There are a lot of factors. Crazy knife collectors are being crazy knife collectors and buying enough knives to kit out a personal platoon or company's worth of knives. Outbreaks are hard on the the supply chain everywhere along the way. The largest ports in the world have been continually backed up and often closed down periodically the last couple years. Every time a port shuts down due to an outbreak it causes massive backlogs that just get worse and worse, mostly because of how ports work here. You have a fragmented infrastructure system that's been a race to the bottom, which makes it hard to upgrade the port facilities, let alone any connecting rail systems. Instead of being an integrated, well operated machine, it's complete chaos. The various pieces and fragmented operations are so uncoordinated that they're constantly getting in each other's way, blocking each other from getting their job done. It's to the point where some companies are begging to be able to offload cargo containers with helicopters to bypass the mess of the ports.

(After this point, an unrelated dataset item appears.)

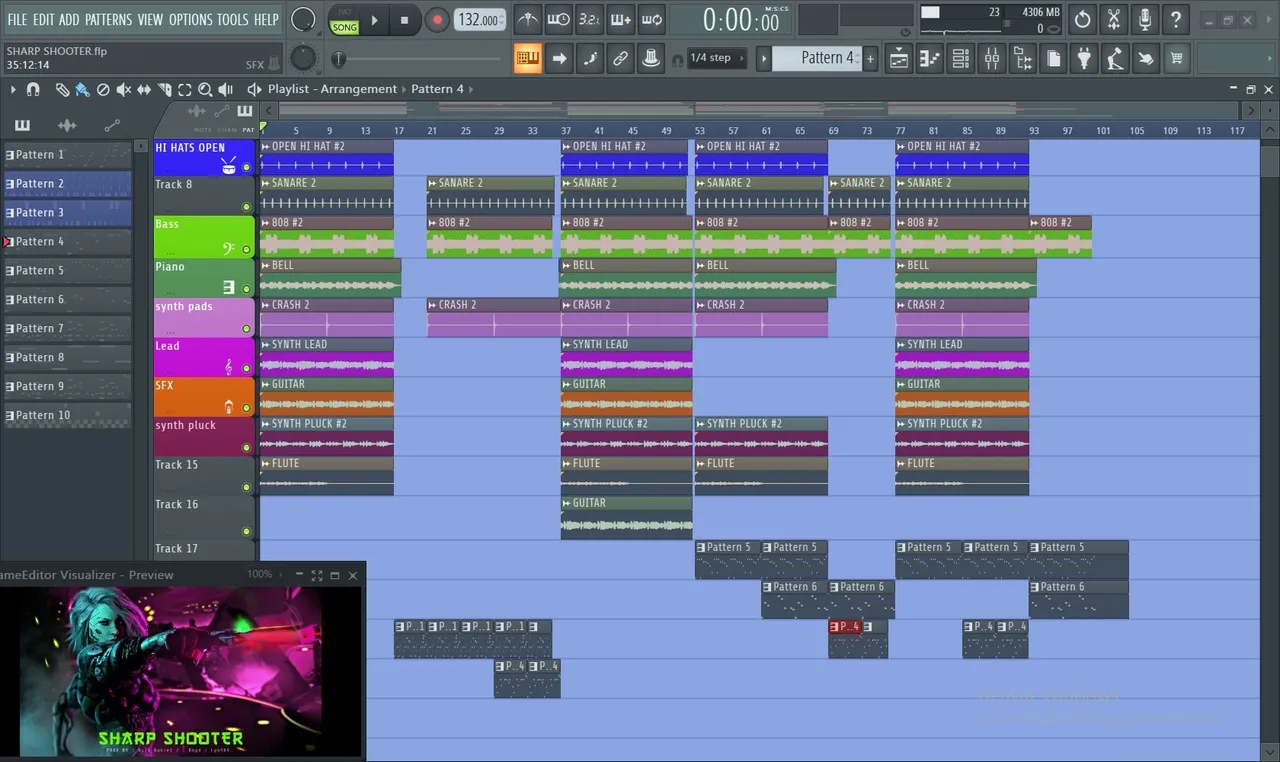The image size is (1280, 762).
Task: Open the channel rack icon
Action: pos(960,59)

There is a shortage of shipping containers in China, because we're buying more junk from them than they're buying from us. There was a recent styrophome shortage that would mean your fridge was ready to ship but delayed because they didn't have the packing materials to safely send it. The online shopping craze has stretched the logistics of shipping to the breaking point, when people are buying a pack of gum and need it shipped to their doorstep. That same space on a ship, train car, or truck being used for someone buying some printer paper (instead of going to a local office supply shop) is competing with my knife getting shipped. The increase in online shipping is killing warehouse workers who have to do twice as much with half the staff, due to covid protocols. The warehouse is also now disconnected from the office staff, who are often working from home. After years of driving a lot of truck drivers out of their jobs, by treating them like garbage, all this extra delivery work means there's a shortage of drivers to treat like crap. Asking them to come back, because you miss treating them like crap hasn't worked out very well.
Then there's the way the products are distributed. A certain amount of knives are sold directly by the manufacturer, so they hold onto that stock for dear life. Some preferred retailers get the lion's share of what's left and a lot of the other retailers get the scraps which are quickly bought out locally. There might be a bunch of the knives you are looking for, but they're either being sat on by someone you don't normally buy from or sat on by someone people don't normally think of to buy quality knives from. In the last year, I've found some knives that were sold out everywhere, but just sitting in some obscure hardware store you wouldn't expect to buy a more expensive knife from. You really don't expect to trip of a Cold Steel Magnum Tanto among the gardening tools of a hardware store, but it can happen.